■ **Aim of the exercise**
The material is to be repeated exactly, from first line to last.

■ **Input data**

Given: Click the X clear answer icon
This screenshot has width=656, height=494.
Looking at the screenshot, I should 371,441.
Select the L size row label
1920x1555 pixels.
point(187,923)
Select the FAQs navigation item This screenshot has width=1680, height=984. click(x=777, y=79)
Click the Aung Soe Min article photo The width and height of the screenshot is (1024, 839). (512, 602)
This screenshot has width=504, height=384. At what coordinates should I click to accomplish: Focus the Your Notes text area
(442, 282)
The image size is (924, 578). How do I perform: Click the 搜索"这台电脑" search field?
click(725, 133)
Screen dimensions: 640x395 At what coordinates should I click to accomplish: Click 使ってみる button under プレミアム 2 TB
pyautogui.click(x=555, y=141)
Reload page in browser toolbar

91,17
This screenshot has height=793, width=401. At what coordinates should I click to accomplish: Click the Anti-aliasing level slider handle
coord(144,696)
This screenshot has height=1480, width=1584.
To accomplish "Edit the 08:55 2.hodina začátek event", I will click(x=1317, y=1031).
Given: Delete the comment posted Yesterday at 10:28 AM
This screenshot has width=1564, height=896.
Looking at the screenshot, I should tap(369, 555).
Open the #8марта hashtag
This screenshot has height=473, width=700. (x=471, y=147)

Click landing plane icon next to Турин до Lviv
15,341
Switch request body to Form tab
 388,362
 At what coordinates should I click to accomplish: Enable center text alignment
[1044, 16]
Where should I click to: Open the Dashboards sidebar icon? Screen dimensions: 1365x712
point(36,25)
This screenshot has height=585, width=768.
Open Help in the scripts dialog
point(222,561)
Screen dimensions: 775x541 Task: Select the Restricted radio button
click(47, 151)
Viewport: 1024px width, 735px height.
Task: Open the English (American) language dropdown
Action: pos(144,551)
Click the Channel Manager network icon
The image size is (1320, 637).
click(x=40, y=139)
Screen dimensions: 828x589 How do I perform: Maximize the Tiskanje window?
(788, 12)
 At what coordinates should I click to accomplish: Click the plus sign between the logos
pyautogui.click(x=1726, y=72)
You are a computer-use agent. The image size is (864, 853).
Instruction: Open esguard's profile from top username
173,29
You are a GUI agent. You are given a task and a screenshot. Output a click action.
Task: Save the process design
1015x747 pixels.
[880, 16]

■ **Problem solution**
Given: Click the X clear answer icon
This screenshot has width=656, height=494.
Looking at the screenshot, I should 371,441.
Select the L size row label
1920x1555 pixels.
point(187,923)
Select the FAQs navigation item This screenshot has width=1680, height=984. click(x=777, y=79)
Click the Aung Soe Min article photo The width and height of the screenshot is (1024, 839). (512, 602)
This screenshot has width=504, height=384. At what coordinates should I click to accomplish: Focus the Your Notes text area
(442, 282)
The image size is (924, 578). How do I perform: Click the 搜索"这台电脑" search field?
click(725, 133)
Screen dimensions: 640x395 At what coordinates should I click to accomplish: Click 使ってみる button under プレミアム 2 TB
pyautogui.click(x=555, y=141)
Reload page in browser toolbar

91,17
This screenshot has height=793, width=401. At what coordinates should I click to accomplish: Click the Anti-aliasing level slider handle
coord(144,696)
This screenshot has height=1480, width=1584.
To accomplish "Edit the 08:55 2.hodina začátek event", I will click(x=1317, y=1031).
Given: Delete the comment posted Yesterday at 10:28 AM
This screenshot has width=1564, height=896.
Looking at the screenshot, I should tap(369, 555).
Open the #8марта hashtag
This screenshot has height=473, width=700. (x=471, y=147)

Click landing plane icon next to Турин до Lviv
15,341
Switch request body to Form tab
 388,362
 At what coordinates should I click to accomplish: Enable center text alignment
[1044, 16]
Where should I click to: Open the Dashboards sidebar icon? Screen dimensions: 1365x712
point(36,25)
This screenshot has height=585, width=768.
Open Help in the scripts dialog
point(222,561)
Screen dimensions: 775x541 Task: Select the Restricted radio button
click(47, 151)
Viewport: 1024px width, 735px height.
Task: Open the English (American) language dropdown
Action: pos(144,551)
Click the Channel Manager network icon
The image size is (1320, 637).
click(x=40, y=139)
Screen dimensions: 828x589 How do I perform: Maximize the Tiskanje window?
(788, 12)
 At what coordinates should I click to accomplish: Click the plus sign between the logos
pyautogui.click(x=1726, y=72)
You are a computer-use agent. The image size is (864, 853).
Instruction: Open esguard's profile from top username
173,29
You are a GUI agent. You are given a task and a screenshot. Output a click action.
Task: Save the process design
1015x747 pixels.
[880, 16]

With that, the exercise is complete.